What This Means for You
For Indian startups using banking APIs, payment gateways, or Aadhaar-based KYC: the security audit work underway will likely result in additional authentication requirements and API changes over the next 6–12 months — build that flexibility into your integration layer. For enterprise CISOs in India: accelerate your AI-specific threat model — your old playbook assumed human-speed attackers. For anyone using Aadhaar-linked apps: enable the highest security settings on your linked accounts now.
Frequently Asked Questions (FAQs)
Q: Why are Infosys and TCS auditing Indian banks for AI threats?

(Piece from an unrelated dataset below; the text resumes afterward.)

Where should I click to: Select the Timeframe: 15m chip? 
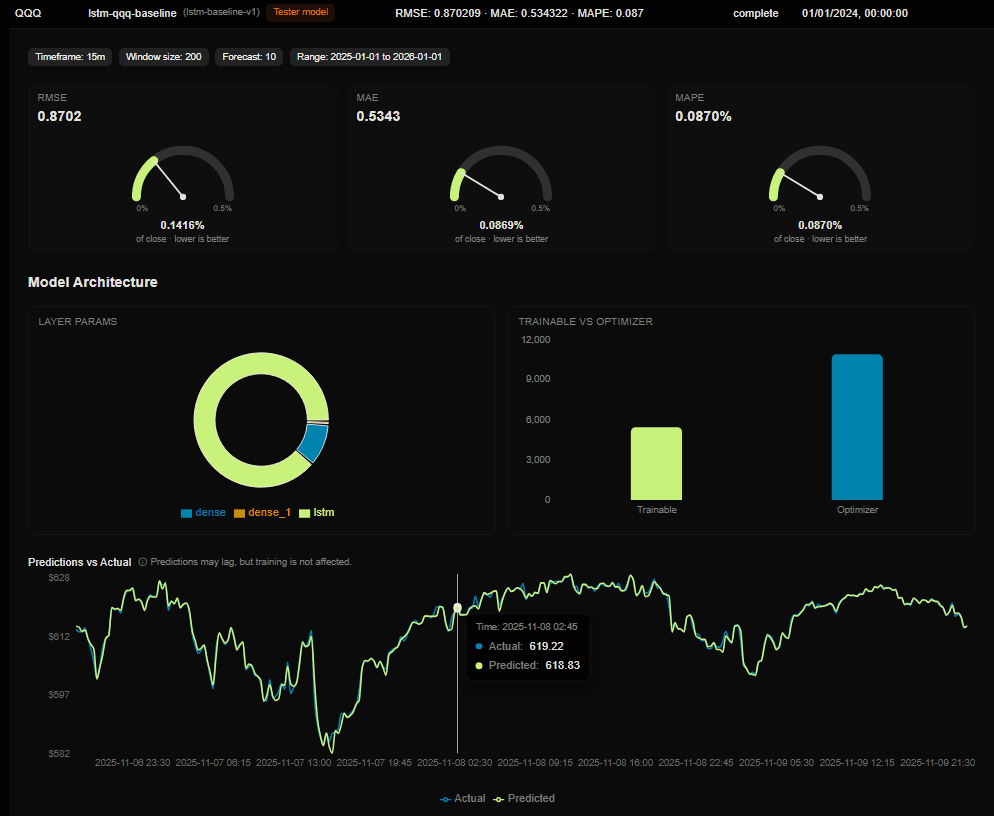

A: Infosys and TCS are working with CERT-In to test India's critical banking and government systems for vulnerabilities to AI-powered cyberattacks. AI systems can now scan code, identify vulnerabilities, and craft exploits at machine speed — making existing security frameworks insufficient against this new threat class.
Q: Is the Aadhaar database at risk from AI cyberattacks?
A: CERT-In is specifically stress-testing Aadhaar and government login systems as part of the current audit. No breach has been announced — the audit is proactive, identifying and patching vulnerabilities before attacks occur.
Q: What is Finacle and why is Infosys testing it?
A: Finacle is Infosys's core banking software used by over 100 banks globally, including major Indian public sector banks like SBI and Bank of Baroda. A vulnerability in Finacle would have systemic consequences for the Indian financial system — making it a priority audit target.
Q: How can Indian businesses protect themselves from AI-powered cyberattacks?
A: Start with API security audits (AI attacks target machine-readable interfaces first), rotate all developer credentials and API keys, ensure MFA is enabled on all critical systems, and ask software vendors whether they've conducted AI-threat security reviews recently.
Q: What enforcement powers does India's CERT-In have?
A: CERT-In can mandate compliance requirements for critical infrastructure and requires organizations to report cybersecurity incidents within 6 hours of detection — one of the world's strictest incident-reporting regimes.
India's AI cybersecurity moment is now. The fact that Infosys and TCS are dedicating resources proactively — not reactively — is the most encouraging signal that India is taking AI-era security seriously. The window to act before the first major AI-powered breach is still open. Barely.